La où la plupart des productions de stop motion tendent à imiter la prise de vue live action, les frères Quay font le choix d’assumer pleinement leur technique, et intègrent la caméra dans le film comme un personnage où un élément de décor. Elle a sa place dans la profondeur réelle, révèle la perspective, l’écrase ou la magnifie par des axes audacieux, des mouvements de rotation ou des bascules de point révélatrices. Les ombres, les surexpositions et les flous ne dissimulent pas l’image mais enrichissent les matières et les textures recherchées. La caméra ne cherche jamais à imiter une caméra de prise de vues réelle (en effectuant des amortis sur les travellings par exemple), ses mouvements, comme ceux des personnages, sont saccadés et instinctifs. « Nous faisons évoluer la caméra dans le décor, et en fonction de ce que fait le personnage, nous découvrons la réaction de la caméra. Parfois nous prévoyions de tourner à droite, mais finalement au tournage nous nous rendons compte que nous préférons tourner à gauche ! Nous faisons beaucoup de calculs avant pour savoir de combien de centimètres la caméra doit se déplacer entre chaque image, mais finalement nous la déplaçons presque toujours à la main, instinctivement. Parfois, nous utilisons la lumière du soleil qui vient depuis la fenêtre ou qu’on réfléchit sur un miroir. La première fois nous pensions que l’expérience allait échouer, comme le soleil se déplace, et qu’à Londres il y a souvent des nuages ! Mais finalement, cette lumière fluctuante et vibrante, ça a été une révélation. »

"Maska" (2010)
"Maska" (2010)


"La Rue des crocodiles" (1986)
"La Rue des crocodiles" (1986)


Le stop motion vit de nos jours un âge d’or. Devenu extrêmement populaire grâce aux productions du studio Aardman (Wallace et Gromit, Chicken Run, etc.) à la fin des années 1990, le public en est venu à se fasciner pour ce support et son mode de création, intérêt sur lequel jouent dès compagnies telles que Laika (Coraline, Kubo et l’armure magique, etc), devenue spécialisée dans les making-of spectaculaires. Depuis quelques années, Netflix s’est également engouffré dans cette voie, et promeut le stop motion sous toutes ses formes, des productions plus personnelles telles que La Maison à la super-production de Guillermo Del Toro, Pinnocchio. Les films de stop motion sont donc de plus en plus demandés, mais parallèlement, l’on exige d’eux de plus en plus de rentabilité. Bien loin de ces modes de production, les frères Quay restent indépendants, et ont à cœur l’expérimentation et l’improvisation, dans leur studio-laboratoire de Londres.
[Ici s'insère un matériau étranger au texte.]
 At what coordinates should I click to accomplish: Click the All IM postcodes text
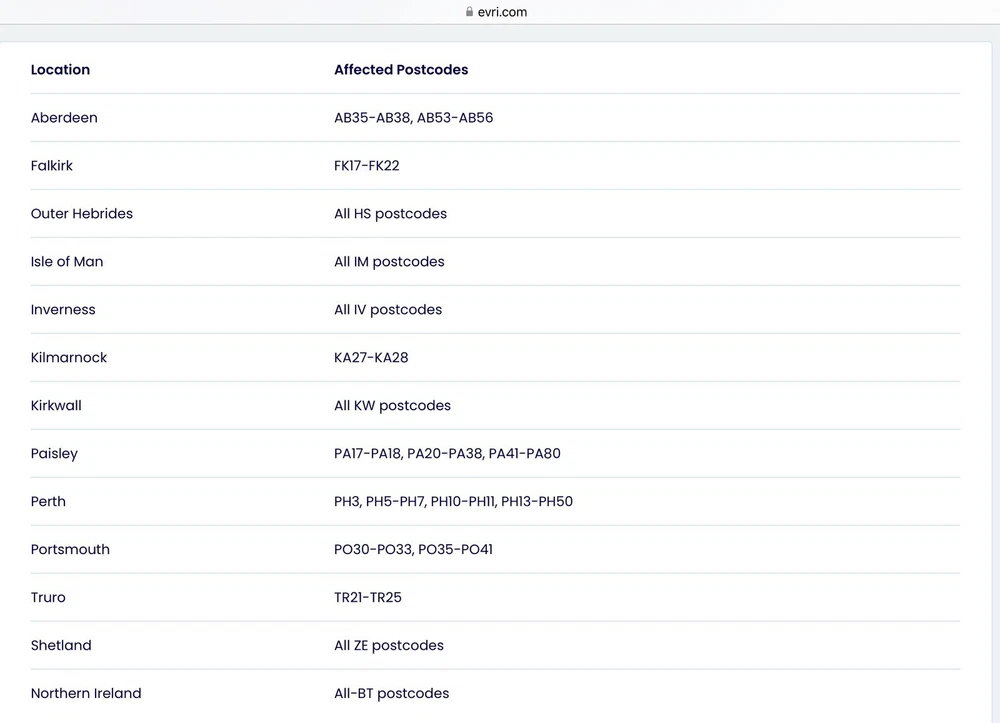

Ils arpentent les brocantes et n’hésitent pas à recycler les matériaux de leur films précédents, toujours à la recherche d’esthétiques et de textures nouvelles. « On arrive à bien créer une marionnette quand à la fin elle nous appelle, nous met au défi de l’animer. Nous ne faisons pas d’animatique, nous travaillons avec un script qui tient sur une demi-page, et nous avançons progressivement, au fur et à mesure que nous construisons les décors et tournons les images. Nous faisons parfois un petit story-board, surtout en publicité. Comme nous n’utilisons pas de retour vidéo, nous opérons dans le noir, à l’instinct. Nous faisons le montage au fur et à mesure, pour voir si nos images fonctionnent entre elles. C’est une façon de travailler qui nous procure beaucoup de liberté, mais qui occasionne beaucoup de reshoot. Nous écoutons incessamment la musique, toujours composée avant le tournage. Comme un chorégraphe, nous sommes pleinement conscients de toutes les intentions musicales, et essayons de les transposer à l’image. Quand nous animons, nous pouvons sentir la musique sous nos doigts. Pour In Absentia, nous avions eu une commission pour créer des images sur la musique de Karlheinz Stockhausen. Quand on est produit par MTV, ils nous laissent carte blanche, en sachant quel genre de film nous faisons. Même en publicité, les clients qui viennent vers nous ne s’attendent pas à du Aardman, ils veulent du Quay ».